*** Input material Section Begins ***

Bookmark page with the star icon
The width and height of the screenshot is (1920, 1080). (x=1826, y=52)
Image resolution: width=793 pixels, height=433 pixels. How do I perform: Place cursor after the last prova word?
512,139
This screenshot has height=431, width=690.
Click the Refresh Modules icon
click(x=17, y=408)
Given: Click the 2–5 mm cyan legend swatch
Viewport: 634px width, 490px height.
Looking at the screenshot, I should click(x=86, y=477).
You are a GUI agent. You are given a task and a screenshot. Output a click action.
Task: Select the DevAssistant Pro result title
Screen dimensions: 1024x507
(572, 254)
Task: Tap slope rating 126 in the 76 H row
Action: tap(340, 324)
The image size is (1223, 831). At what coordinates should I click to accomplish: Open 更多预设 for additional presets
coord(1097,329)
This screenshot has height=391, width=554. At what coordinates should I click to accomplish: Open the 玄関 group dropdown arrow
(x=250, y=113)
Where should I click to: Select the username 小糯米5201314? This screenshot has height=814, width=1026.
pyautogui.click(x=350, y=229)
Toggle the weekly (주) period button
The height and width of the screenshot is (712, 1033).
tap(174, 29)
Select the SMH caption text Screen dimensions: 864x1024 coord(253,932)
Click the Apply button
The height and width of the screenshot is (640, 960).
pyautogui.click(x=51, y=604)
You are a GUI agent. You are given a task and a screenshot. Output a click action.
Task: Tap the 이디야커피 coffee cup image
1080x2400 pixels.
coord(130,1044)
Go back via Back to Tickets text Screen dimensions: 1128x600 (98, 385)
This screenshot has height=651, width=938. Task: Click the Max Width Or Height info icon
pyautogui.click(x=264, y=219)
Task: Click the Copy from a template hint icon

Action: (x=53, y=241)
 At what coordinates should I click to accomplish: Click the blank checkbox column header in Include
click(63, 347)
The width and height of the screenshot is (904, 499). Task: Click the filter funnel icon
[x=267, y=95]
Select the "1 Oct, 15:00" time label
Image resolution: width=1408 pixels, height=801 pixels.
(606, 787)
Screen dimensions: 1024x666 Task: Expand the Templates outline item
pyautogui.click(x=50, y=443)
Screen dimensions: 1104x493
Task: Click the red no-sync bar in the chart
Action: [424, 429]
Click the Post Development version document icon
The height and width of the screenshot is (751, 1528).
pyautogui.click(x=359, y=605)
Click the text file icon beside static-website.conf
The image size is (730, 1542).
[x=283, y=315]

*** Input material Section Ends ***

## Task details
Output the line containing "This screenshot has height=651, width=938." and each line after it through the close of the entries, unchanged and with no other lines.

## Worked solution
This screenshot has height=651, width=938. Task: Click the Max Width Or Height info icon
pyautogui.click(x=264, y=219)
Task: Click the Copy from a template hint icon

Action: (x=53, y=241)
 At what coordinates should I click to accomplish: Click the blank checkbox column header in Include
click(63, 347)
The width and height of the screenshot is (904, 499). Task: Click the filter funnel icon
[x=267, y=95]
Select the "1 Oct, 15:00" time label
Image resolution: width=1408 pixels, height=801 pixels.
(606, 787)
Screen dimensions: 1024x666 Task: Expand the Templates outline item
pyautogui.click(x=50, y=443)
Screen dimensions: 1104x493
Task: Click the red no-sync bar in the chart
Action: [424, 429]
Click the Post Development version document icon
The height and width of the screenshot is (751, 1528).
pyautogui.click(x=359, y=605)
Click the text file icon beside static-website.conf
The image size is (730, 1542).
[x=283, y=315]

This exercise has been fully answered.